WHAT YOU SHOULD DO: Repeat the data in full. Every line must match.

Recorded data:

********

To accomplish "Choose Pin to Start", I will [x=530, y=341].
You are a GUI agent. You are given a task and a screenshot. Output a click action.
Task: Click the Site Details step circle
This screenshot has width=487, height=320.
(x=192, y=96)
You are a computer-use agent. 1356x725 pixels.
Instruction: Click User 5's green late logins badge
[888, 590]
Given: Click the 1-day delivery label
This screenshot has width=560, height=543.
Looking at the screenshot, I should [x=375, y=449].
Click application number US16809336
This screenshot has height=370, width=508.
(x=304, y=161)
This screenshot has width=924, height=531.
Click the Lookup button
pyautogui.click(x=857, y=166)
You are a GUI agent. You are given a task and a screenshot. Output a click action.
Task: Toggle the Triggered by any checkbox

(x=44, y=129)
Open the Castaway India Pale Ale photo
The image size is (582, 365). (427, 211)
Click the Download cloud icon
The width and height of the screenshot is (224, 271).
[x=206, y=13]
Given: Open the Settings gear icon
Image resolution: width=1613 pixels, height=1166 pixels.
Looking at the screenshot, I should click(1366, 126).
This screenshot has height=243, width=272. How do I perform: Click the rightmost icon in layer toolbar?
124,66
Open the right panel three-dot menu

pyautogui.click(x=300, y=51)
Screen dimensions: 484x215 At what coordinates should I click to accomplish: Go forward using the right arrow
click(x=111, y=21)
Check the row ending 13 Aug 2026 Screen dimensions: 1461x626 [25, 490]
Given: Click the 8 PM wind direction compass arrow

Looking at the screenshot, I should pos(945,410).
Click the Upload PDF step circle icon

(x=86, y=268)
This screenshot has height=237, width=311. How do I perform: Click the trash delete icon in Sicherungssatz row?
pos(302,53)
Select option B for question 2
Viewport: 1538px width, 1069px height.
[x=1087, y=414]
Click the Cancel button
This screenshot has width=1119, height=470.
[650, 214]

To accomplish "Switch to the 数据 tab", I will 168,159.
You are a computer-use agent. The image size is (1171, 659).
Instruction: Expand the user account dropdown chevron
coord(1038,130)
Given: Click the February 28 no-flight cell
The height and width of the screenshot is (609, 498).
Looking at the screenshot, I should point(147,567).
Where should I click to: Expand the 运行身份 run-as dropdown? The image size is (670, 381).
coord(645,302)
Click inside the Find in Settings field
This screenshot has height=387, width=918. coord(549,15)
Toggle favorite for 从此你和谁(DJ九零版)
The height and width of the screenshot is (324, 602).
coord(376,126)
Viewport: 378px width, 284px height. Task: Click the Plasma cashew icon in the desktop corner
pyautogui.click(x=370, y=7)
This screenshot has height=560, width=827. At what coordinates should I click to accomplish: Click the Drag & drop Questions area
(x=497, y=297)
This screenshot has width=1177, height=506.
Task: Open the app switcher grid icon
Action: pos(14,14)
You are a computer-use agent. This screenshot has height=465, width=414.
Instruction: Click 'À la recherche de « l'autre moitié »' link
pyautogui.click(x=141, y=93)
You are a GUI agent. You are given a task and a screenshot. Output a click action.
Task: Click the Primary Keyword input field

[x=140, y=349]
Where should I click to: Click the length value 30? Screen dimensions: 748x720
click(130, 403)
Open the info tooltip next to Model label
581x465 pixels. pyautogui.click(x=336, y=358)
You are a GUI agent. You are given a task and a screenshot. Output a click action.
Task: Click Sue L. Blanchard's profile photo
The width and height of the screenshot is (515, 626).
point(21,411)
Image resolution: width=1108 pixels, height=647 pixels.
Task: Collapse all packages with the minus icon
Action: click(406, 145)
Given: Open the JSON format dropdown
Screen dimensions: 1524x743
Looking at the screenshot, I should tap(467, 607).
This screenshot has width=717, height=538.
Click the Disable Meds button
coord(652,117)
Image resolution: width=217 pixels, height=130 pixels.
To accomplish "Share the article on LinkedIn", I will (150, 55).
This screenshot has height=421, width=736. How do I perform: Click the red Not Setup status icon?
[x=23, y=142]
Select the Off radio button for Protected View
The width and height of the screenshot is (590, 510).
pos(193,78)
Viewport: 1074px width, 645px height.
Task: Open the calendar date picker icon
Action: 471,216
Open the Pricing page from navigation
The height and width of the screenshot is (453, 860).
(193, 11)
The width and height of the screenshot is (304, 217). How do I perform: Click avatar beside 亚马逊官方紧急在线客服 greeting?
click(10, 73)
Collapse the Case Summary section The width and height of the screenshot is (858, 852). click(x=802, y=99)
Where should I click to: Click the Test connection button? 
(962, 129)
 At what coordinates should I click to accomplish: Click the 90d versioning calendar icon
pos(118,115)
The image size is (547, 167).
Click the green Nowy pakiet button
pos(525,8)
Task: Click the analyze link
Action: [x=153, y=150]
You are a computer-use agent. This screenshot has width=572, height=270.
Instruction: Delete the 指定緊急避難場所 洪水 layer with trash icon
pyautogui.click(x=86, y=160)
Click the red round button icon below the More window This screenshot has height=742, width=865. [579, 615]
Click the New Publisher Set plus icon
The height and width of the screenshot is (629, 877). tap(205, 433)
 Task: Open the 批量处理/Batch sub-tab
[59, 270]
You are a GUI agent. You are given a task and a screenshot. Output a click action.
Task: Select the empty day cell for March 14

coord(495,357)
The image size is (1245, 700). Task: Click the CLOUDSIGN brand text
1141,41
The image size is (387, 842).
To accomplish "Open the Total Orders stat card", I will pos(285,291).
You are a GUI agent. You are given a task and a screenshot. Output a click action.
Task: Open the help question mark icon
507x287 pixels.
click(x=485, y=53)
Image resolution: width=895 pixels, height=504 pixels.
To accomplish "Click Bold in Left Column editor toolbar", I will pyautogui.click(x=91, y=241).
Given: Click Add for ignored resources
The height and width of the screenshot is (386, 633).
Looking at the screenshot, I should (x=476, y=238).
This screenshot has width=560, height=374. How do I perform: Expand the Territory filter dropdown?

********

EXERCISE ANSWER:
To accomplish "Choose Pin to Start", I will [x=530, y=341].
You are a GUI agent. You are given a task and a screenshot. Output a click action.
Task: Click the Site Details step circle
This screenshot has width=487, height=320.
(x=192, y=96)
You are a computer-use agent. 1356x725 pixels.
Instruction: Click User 5's green late logins badge
[888, 590]
Given: Click the 1-day delivery label
This screenshot has width=560, height=543.
Looking at the screenshot, I should [x=375, y=449].
Click application number US16809336
This screenshot has height=370, width=508.
(x=304, y=161)
This screenshot has width=924, height=531.
Click the Lookup button
pyautogui.click(x=857, y=166)
You are a GUI agent. You are given a task and a screenshot. Output a click action.
Task: Toggle the Triggered by any checkbox

(x=44, y=129)
Open the Castaway India Pale Ale photo
The image size is (582, 365). (427, 211)
Click the Download cloud icon
The width and height of the screenshot is (224, 271).
[x=206, y=13]
Given: Open the Settings gear icon
Image resolution: width=1613 pixels, height=1166 pixels.
Looking at the screenshot, I should click(1366, 126).
This screenshot has height=243, width=272. How do I perform: Click the rightmost icon in layer toolbar?
124,66
Open the right panel three-dot menu

pyautogui.click(x=300, y=51)
Screen dimensions: 484x215 At what coordinates should I click to accomplish: Go forward using the right arrow
click(x=111, y=21)
Check the row ending 13 Aug 2026 Screen dimensions: 1461x626 [25, 490]
Given: Click the 8 PM wind direction compass arrow

Looking at the screenshot, I should pos(945,410).
Click the Upload PDF step circle icon

(x=86, y=268)
This screenshot has height=237, width=311. How do I perform: Click the trash delete icon in Sicherungssatz row?
pos(302,53)
Select option B for question 2
Viewport: 1538px width, 1069px height.
[x=1087, y=414]
Click the Cancel button
This screenshot has width=1119, height=470.
[650, 214]

To accomplish "Switch to the 数据 tab", I will 168,159.
You are a computer-use agent. The image size is (1171, 659).
Instruction: Expand the user account dropdown chevron
coord(1038,130)
Given: Click the February 28 no-flight cell
The height and width of the screenshot is (609, 498).
Looking at the screenshot, I should point(147,567).
Where should I click to: Expand the 运行身份 run-as dropdown? The image size is (670, 381).
coord(645,302)
Click inside the Find in Settings field
This screenshot has height=387, width=918. coord(549,15)
Toggle favorite for 从此你和谁(DJ九零版)
The height and width of the screenshot is (324, 602).
coord(376,126)
Viewport: 378px width, 284px height. Task: Click the Plasma cashew icon in the desktop corner
pyautogui.click(x=370, y=7)
This screenshot has height=560, width=827. At what coordinates should I click to accomplish: Click the Drag & drop Questions area
(x=497, y=297)
This screenshot has width=1177, height=506.
Task: Open the app switcher grid icon
Action: pos(14,14)
You are a computer-use agent. This screenshot has height=465, width=414.
Instruction: Click 'À la recherche de « l'autre moitié »' link
pyautogui.click(x=141, y=93)
You are a GUI agent. You are given a task and a screenshot. Output a click action.
Task: Click the Primary Keyword input field

[x=140, y=349]
Where should I click to: Click the length value 30? Screen dimensions: 748x720
click(130, 403)
Open the info tooltip next to Model label
581x465 pixels. pyautogui.click(x=336, y=358)
You are a GUI agent. You are given a task and a screenshot. Output a click action.
Task: Click Sue L. Blanchard's profile photo
The width and height of the screenshot is (515, 626).
point(21,411)
Image resolution: width=1108 pixels, height=647 pixels.
Task: Collapse all packages with the minus icon
Action: click(406, 145)
Given: Open the JSON format dropdown
Screen dimensions: 1524x743
Looking at the screenshot, I should tap(467, 607).
This screenshot has width=717, height=538.
Click the Disable Meds button
coord(652,117)
Image resolution: width=217 pixels, height=130 pixels.
To accomplish "Share the article on LinkedIn", I will (150, 55).
This screenshot has height=421, width=736. How do I perform: Click the red Not Setup status icon?
[x=23, y=142]
Select the Off radio button for Protected View
The width and height of the screenshot is (590, 510).
pos(193,78)
Viewport: 1074px width, 645px height.
Task: Open the calendar date picker icon
Action: 471,216
Open the Pricing page from navigation
The height and width of the screenshot is (453, 860).
(193, 11)
The width and height of the screenshot is (304, 217). How do I perform: Click avatar beside 亚马逊官方紧急在线客服 greeting?
click(10, 73)
Collapse the Case Summary section The width and height of the screenshot is (858, 852). click(x=802, y=99)
Where should I click to: Click the Test connection button? 
(962, 129)
 At what coordinates should I click to accomplish: Click the 90d versioning calendar icon
pos(118,115)
The image size is (547, 167).
Click the green Nowy pakiet button
pos(525,8)
Task: Click the analyze link
Action: [x=153, y=150]
You are a computer-use agent. This screenshot has width=572, height=270.
Instruction: Delete the 指定緊急避難場所 洪水 layer with trash icon
pyautogui.click(x=86, y=160)
Click the red round button icon below the More window This screenshot has height=742, width=865. [579, 615]
Click the New Publisher Set plus icon
The height and width of the screenshot is (629, 877). tap(205, 433)
 Task: Open the 批量处理/Batch sub-tab
[59, 270]
You are a GUI agent. You are given a task and a screenshot. Output a click action.
Task: Select the empty day cell for March 14

coord(495,357)
The image size is (1245, 700). Task: Click the CLOUDSIGN brand text
1141,41
The image size is (387, 842).
To accomplish "Open the Total Orders stat card", I will pos(285,291).
You are a GUI agent. You are given a task and a screenshot. Output a click action.
Task: Open the help question mark icon
507x287 pixels.
click(x=485, y=53)
Image resolution: width=895 pixels, height=504 pixels.
To accomplish "Click Bold in Left Column editor toolbar", I will pyautogui.click(x=91, y=241).
Given: Click Add for ignored resources
The height and width of the screenshot is (386, 633).
Looking at the screenshot, I should (x=476, y=238).
This screenshot has width=560, height=374. How do I perform: Expand the Territory filter dropdown?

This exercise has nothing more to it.